The shoot dry weight of Fe-treated seedlings increased as foliar Ni concentration increased (Fig. 1A) with dry weight peaking at Ni concentration of ≈5 μg·g−1 dry weight. Fe, as Fe-DPTA, applied to potted soil was rapidly absorbed by seedlings to increase the concentration of Fe in foliage of new shoots (Fig. 1B) with there being a curvilinear decline in shoot dry weight as leaflet Fe concentration increases ≈300 μg·g−1 dry weight or greater. This relatively high leaflet Fe concentration led to substantial reductions in seedling apical shoot dry weight.

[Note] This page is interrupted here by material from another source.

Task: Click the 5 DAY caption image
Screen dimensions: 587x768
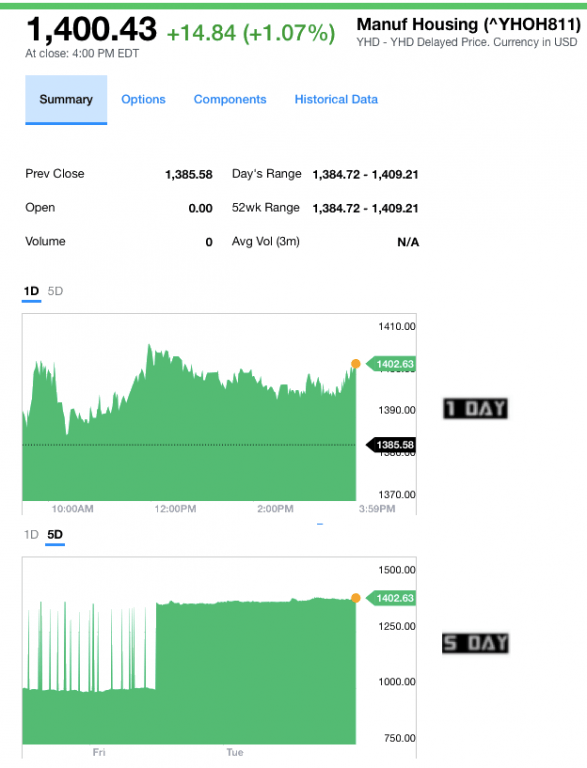Action: (475, 643)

When viewed within the context of morphologically based visual Ni deficiency symptoms, there was a substantial increase in severity of Ni deficiency as foliar Ni concentration decreased (Fig. 2A) with concentration ≈1.5 μg·g−1 or less being associated with some degree of visual Ni deficiency and greater than ≈5 μg·g−1 being symptom-free. Conversely, severity of Ni deficiency increased curvilinearly as foliar Fe concentration increased (Fig. 2B) with deficiency being especially severe at Fe concentrations of ≈600 to 700 μg·g−1 or greater; thus, excessive Fe can cause Ni deficiency. Although there is evidence that elevating Fe can slightly reduce leaflet Ni (Fig. 3; perhaps attributable either to slightly reduced Ni uptake by roots or reduced mobilization to foliage), there is little evidence of Fe-associated suppression through mechanisms regulating the absolute concentration of Ni within new expanding foliage. Thus, foliar Fe concentration appears to be influencing foliar bioavailability/use of Ni for growth processes.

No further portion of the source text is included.